Des institutions culturelles qui tirent Charleroi vers le haut

Charleroi peut également compter sur de nombreuses institutions culturelles pour aller de l’avant. Le Rockerill, ancienne usine sidérurgique réhabilitée en 2005 en salles de concerts et ateliers d’artistes, est l’un de ces acteurs qui tirent la ville vers le haut. D’ailleurs, Jean-Christophe Gobbe, dit Globul, coordinateur et responsable de la programmation électro au Rockerill veut mettre un terme, progressivement, à l’image négative de la cité carolo. « Il est important de redorer le blason de Charleroi qu’on a tellement décrié et sali au fil du temps. Il faut travailler, jour après jour, à sa reconstruction ». Cette valeur de travail, elle transpire encore des murs de cette ancienne forge qui accueille, aujourd’hui, une programmation musicale alternative. « A l’instar de Charleroi, le Rockerill a une volonté d’avancer et met du cœur à l’ouvrage pour créer un lieu tout à fait atypique et unique en son genre ». Un lieu qui rythmera encore, pendant de nombreuses années, les chaudes nuits du Pays noir et qui voit naitre, régulièrement, de grands talents en devenir. Comment mieux illustrer les paroles de Mochélan : « on doit reconstruire le futur sans oublier le passé » ?

Le Rockerill n’est pas seul pour accomplir ce travail de titan que représente la Renaissance de Charleroi. D’autres institutions culturelles carolos travaillent main dans la main pour embellir le paysage culturel en bord de Sambre. Evoquons, entre autres :

·         Le Théâtre de l’Ancre, organisateur et quartier général de la Smoke On the Water. Place forte du théâtre et de la musique à Charleroi qui propose une programmation riche et variée.

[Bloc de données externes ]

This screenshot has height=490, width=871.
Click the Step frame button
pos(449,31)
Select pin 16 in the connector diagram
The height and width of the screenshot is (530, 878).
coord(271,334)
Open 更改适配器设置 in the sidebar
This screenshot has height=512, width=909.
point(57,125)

·         Le BPS22, Musée d’Art de la Province du Hainaut. Il rouvrira  ses portes le 26 septembre et proposera, à cette occasion, un weekend festif entièrement gratuit avec de nombreuses activités autour de l’exposition Les Mondes Inversés. L’occasion de découvrir cet ancien bâtiment industriel reconverti en observatoire de l’art.

·         Charleroi Danses, haut lieu de la performance scénique contemporaine qui organisera, fin septembre, sa Biennale de danse.

L'heure de Charleroi arrive

Gageons que le rassemblement de toutes ces forces arrivera à accomplir le souhait de Stefan Van Fleteren qui expose, dans un hommage vibrant et émouvant à l’âme de Charleroi, des clichés à la fois sombres et féériques au Musée de la Photo de Charleroi. En effet, grand amoureux du Rockerill et du Pays Noir, il espère « qu’un jour viendra notre tour ». L’occasion, enfin, pour Charleroi de « rendre les coups qu’elle a encaissé».